──────── INFORMATION PROVIDED

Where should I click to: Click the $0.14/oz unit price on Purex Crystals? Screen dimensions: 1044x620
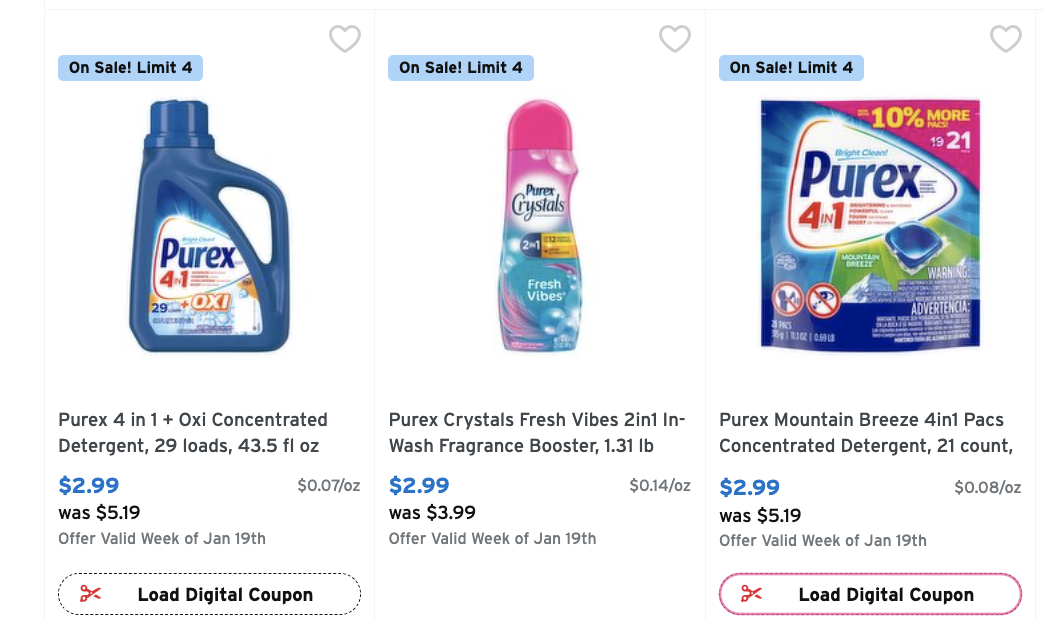pyautogui.click(x=660, y=486)
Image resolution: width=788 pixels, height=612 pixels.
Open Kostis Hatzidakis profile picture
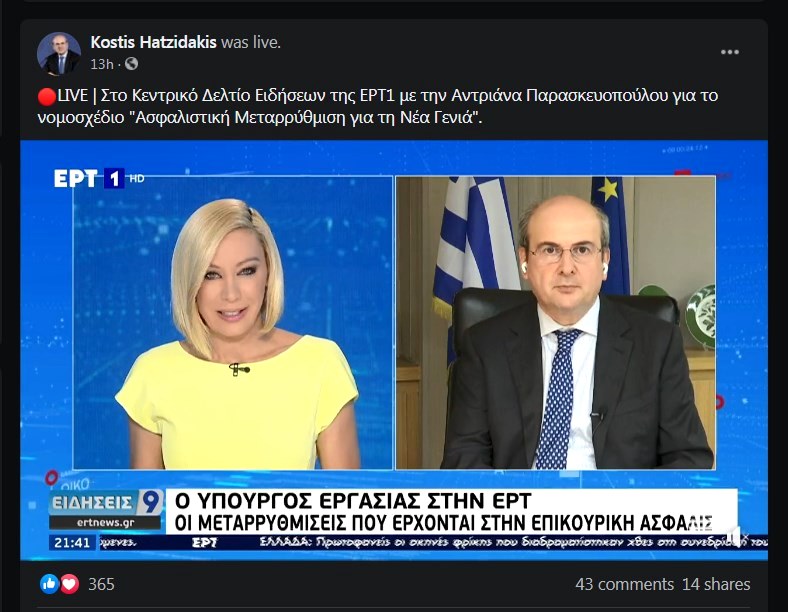(x=59, y=54)
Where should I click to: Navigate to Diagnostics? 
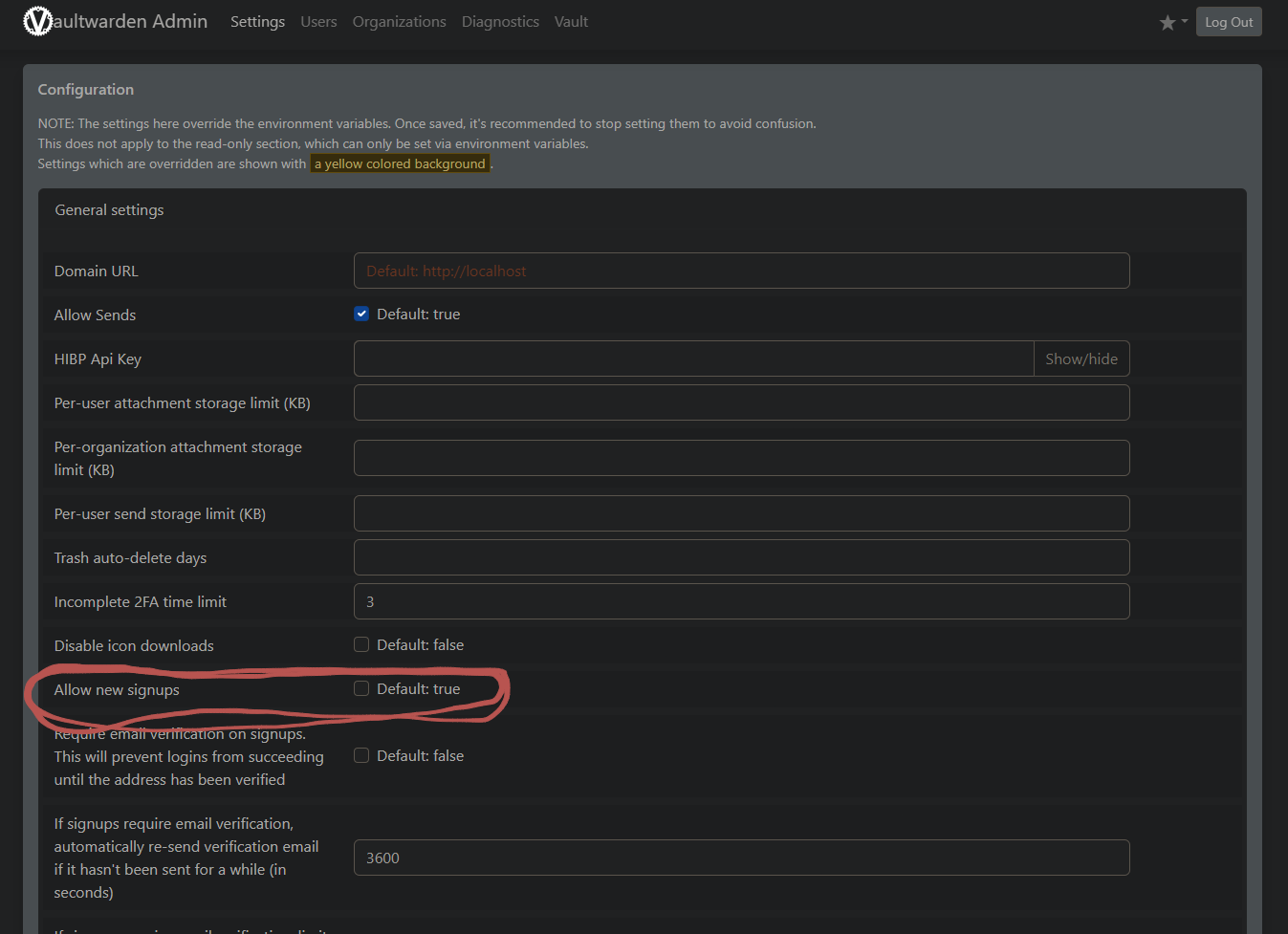click(x=500, y=22)
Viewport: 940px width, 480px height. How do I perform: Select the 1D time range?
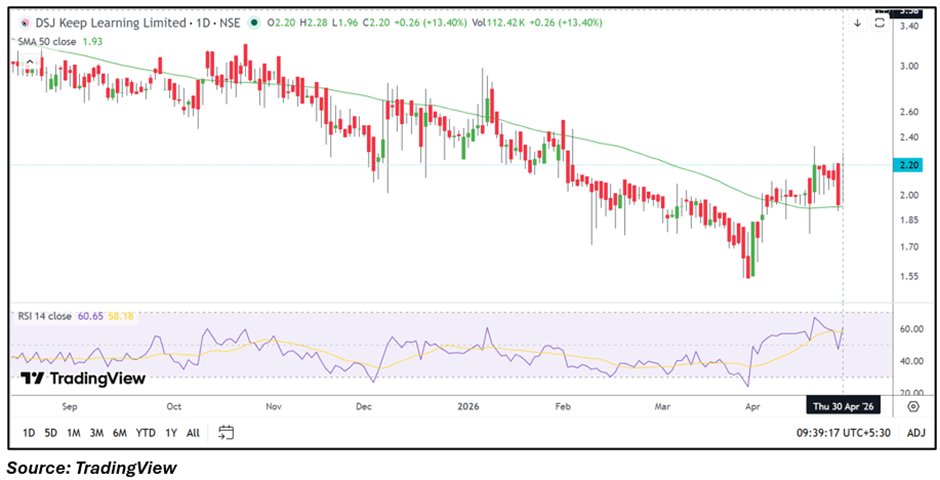click(29, 433)
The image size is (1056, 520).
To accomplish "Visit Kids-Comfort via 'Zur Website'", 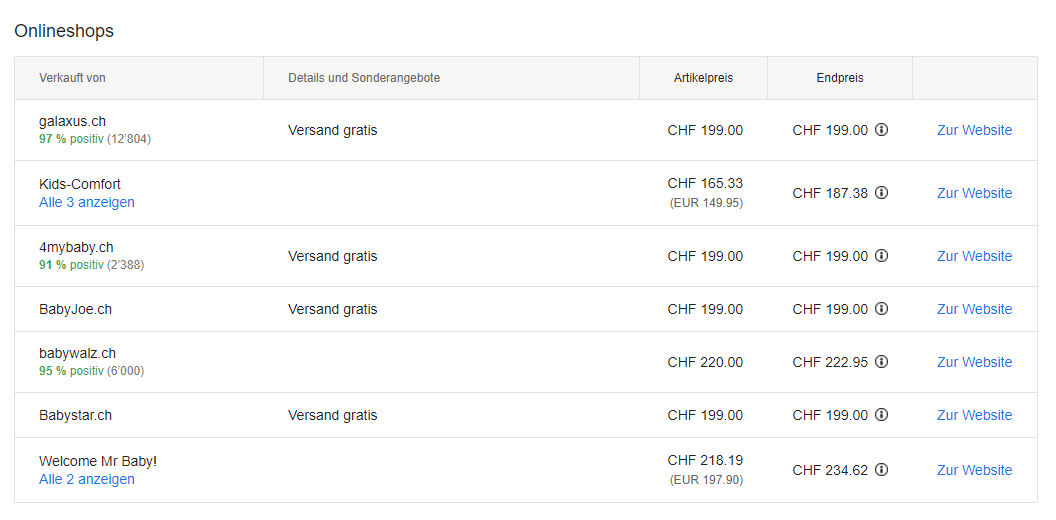I will 974,193.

────────────────

#### PROBLEM TO WORK ON:
Starting at the line above that has "Open Kostis Hatzidakis profile picture" and ending at the line that has "The image size is (1056, 520).", copy each line exactly, leaving the pictures out and adding nothing.

#### EXERCISE RESPONSE:
Open Kostis Hatzidakis profile picture
(x=59, y=54)
Where should I click to: Navigate to Diagnostics? 
click(x=500, y=22)
Viewport: 940px width, 480px height. How do I perform: Select the 1D time range?
click(29, 433)
The image size is (1056, 520).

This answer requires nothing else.